Au début des années 1990, l’artiste britannique Genesis P-Orridge, pionnier du rock industriel avec les groupes Throbbing Gristle et Psychic TV (formés l’un en 1975, l’autre en 1981), quitte Londres et s’installe à New York. Cet exil involontaire est le résultat du harcèlement policier qui accable la scène underground avec l’aide de la presse de caniveau à la solde de l’extrême-droite : les délations de News of the World (dont le scandale des écoutes téléphoniques a éclaboussé récemment toute la classe politique d’Outre-Manche) encouragent la répression contre les artistes qui s’attaquent au moralisme, à l’hypocrisie des conventions sociales, remettent en question les notions de genre et d’identité sexuelle, brisent les tabous encadrant les comportements et font voler en éclats les règles qui fixent les limites de l’expression artistique et musicale.

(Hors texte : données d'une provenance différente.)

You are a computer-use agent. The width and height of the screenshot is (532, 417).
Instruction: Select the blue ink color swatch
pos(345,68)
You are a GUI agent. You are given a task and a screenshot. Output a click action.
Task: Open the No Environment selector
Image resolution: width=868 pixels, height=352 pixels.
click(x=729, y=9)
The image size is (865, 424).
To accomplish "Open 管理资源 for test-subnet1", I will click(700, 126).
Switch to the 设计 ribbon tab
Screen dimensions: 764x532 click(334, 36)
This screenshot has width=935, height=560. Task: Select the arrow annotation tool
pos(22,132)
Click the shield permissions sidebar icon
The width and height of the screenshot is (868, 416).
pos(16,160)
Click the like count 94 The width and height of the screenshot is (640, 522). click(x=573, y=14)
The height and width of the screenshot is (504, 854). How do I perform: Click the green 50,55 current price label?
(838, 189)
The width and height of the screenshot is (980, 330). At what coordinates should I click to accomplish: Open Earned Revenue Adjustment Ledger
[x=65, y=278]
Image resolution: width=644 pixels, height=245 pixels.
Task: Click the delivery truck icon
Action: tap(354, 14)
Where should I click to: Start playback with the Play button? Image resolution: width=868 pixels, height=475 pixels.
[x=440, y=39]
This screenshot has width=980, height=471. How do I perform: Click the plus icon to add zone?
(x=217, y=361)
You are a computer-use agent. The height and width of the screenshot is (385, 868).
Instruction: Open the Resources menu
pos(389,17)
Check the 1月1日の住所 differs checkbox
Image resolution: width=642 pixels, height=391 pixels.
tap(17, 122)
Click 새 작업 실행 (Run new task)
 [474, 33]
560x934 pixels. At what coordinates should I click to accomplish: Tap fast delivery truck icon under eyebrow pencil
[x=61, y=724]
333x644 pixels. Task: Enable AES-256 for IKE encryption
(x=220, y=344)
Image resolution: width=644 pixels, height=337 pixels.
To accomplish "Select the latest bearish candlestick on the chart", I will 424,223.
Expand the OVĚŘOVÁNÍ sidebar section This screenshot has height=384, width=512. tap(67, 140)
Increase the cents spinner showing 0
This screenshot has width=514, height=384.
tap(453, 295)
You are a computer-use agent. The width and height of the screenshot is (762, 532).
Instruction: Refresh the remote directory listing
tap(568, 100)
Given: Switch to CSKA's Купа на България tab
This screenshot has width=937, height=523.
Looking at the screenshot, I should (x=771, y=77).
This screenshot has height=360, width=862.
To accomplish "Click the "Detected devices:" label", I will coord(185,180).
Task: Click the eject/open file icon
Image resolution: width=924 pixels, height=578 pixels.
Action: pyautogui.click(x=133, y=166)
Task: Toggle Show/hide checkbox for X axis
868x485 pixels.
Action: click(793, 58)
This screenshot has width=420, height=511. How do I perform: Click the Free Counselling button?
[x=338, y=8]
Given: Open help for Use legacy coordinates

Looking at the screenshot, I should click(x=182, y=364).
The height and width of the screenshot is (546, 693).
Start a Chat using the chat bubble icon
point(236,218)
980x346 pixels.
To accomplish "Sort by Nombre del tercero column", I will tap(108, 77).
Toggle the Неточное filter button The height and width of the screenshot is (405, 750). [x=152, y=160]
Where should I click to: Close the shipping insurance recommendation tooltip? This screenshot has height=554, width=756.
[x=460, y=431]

Poursuivi par les foudres de l’establishment depuis la radicalité sulfureuse de ses performances des années 1970 (un membre du parlement accuse son collectif COUM Transmissions, d’être les “démolisseurs de la civilisation”), menacé d’interdiction de visite à ses enfants, Genesis P-Orridge affronte l’acharnement hargneux des autorités jusqu’à l’absurde : le 15 février 1992, profitant de son absence alors qu’il voyage au Népal, une opération policière de grande ampleur, appuyée par un hélicoptère, est déclenchée contre sa maison de Brighton. Ses archives sont saisies, plus de deux tonnes de livres rares, enregistrements, films, manuscrits, photos, affiches représentant une vie de travail et d’expérimentations. La vision idyllique d’une scène anglaise libérale, favorable aux squats d’artistes, aux modes de vie les plus excentriques et à l’expérimentation tous azimuts, est sérieusement mise à mal à la lecture du livre de Barry Miles, London Calling. A Countercultural History of London since 1945 (Atlantic Books, 2010), d’où ces informations sont issues. De Francis Bacon à Johnny Rotten, l’histoire des galleries, clubs, librairies, squats, modes de vie, minorités ethniques et sexuelles, groupes musicaux, collectifs de créateurs, publications, se confond avec celle de l’intolérance conservatrice et de l’arbitraire policier soutenus par les tabloïds.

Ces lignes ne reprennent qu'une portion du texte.